▶ [選択テキスト]:
= = =
会津若松から、磐越西線(森と水とロマンの鉄道)という名の路線で新潟へ向かい
ます。1日に2本だけ新潟行きがあります。1本目は早朝5時28分の始発で各駅停車。
というわけで、2本目の11時2分発の快速に乗るしかない感じです。
この日は3月27日。山ではまだまだ雪が残っています。実に4月11日に草津へ行った
のですが、そのときには大雪。桜が咲き始めている東京からは、ちょっと驚きました。
森と水とロマンですなあ^^ ローカル線ののんびり旅は、景色が楽しくて本を
読んでいられません。
ここはイザベラ・バードが進んだ道なのですね。日光→会津→新潟と行ったはず
ですから。
新潟が近づいてくると、平野になって田んぼが広がります。米どころ、酒どころ
ですからね~。空も青空になってきました。
地方の駅は、どこもこんなふうに豪勢な改装をするよねェ。個性がなくて、私は
あまり好きではないです。街が分断されて視界が遮られるし。
駅前は賑やかで開発されていますが、探せばこんな古風な喫茶店がありました。
喫茶店とくれば「ナポリタン」。ランチタイムには、こんなおにぎりと味噌汁が。
= = =
▶ [エントリー]:

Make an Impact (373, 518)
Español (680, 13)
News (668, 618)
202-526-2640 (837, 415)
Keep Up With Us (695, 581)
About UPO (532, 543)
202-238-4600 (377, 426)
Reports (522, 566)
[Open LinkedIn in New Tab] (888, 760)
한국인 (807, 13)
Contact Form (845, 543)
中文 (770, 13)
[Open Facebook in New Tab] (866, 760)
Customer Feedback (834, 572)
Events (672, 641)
= = =
▶ [やることリスト]:
• 1. 選択テキストについて、次の問いに答えてください。
(a) 2本目の新潟行きは何時何分発ですか？
(b) 4月11日に草津へ行ったとき、天気はどうでしたか？
(c) 新潟が近づくと、平野に何が広がりますか？
• 2. 選択テキストの「ここはイザベラ・バードが進んだ道なのですね。日光→会津→新潟と行ったはず」から「あまり好きではないです。街が分断されて視界が遮られるし。」までをすべて、一字も変えずに引用してください。

▶ [順番どおりの解答]:
• 1.
(a) 11時2分発（快速）
(b) 大雪
(c) 田んぼ

• 2.
ここはイザベラ・バードが進んだ道なのですね。日光→会津→新潟と行ったはず
ですから。
新潟が近づいてくると、平野になって田んぼが広がります。米どころ、酒どころ
ですからね~。空も青空になってきました。
地方の駅は、どこもこんなふうに豪勢な改装をするよねェ。個性がなくて、私は
あまり好きではないです。街が分断されて視界が遮られるし。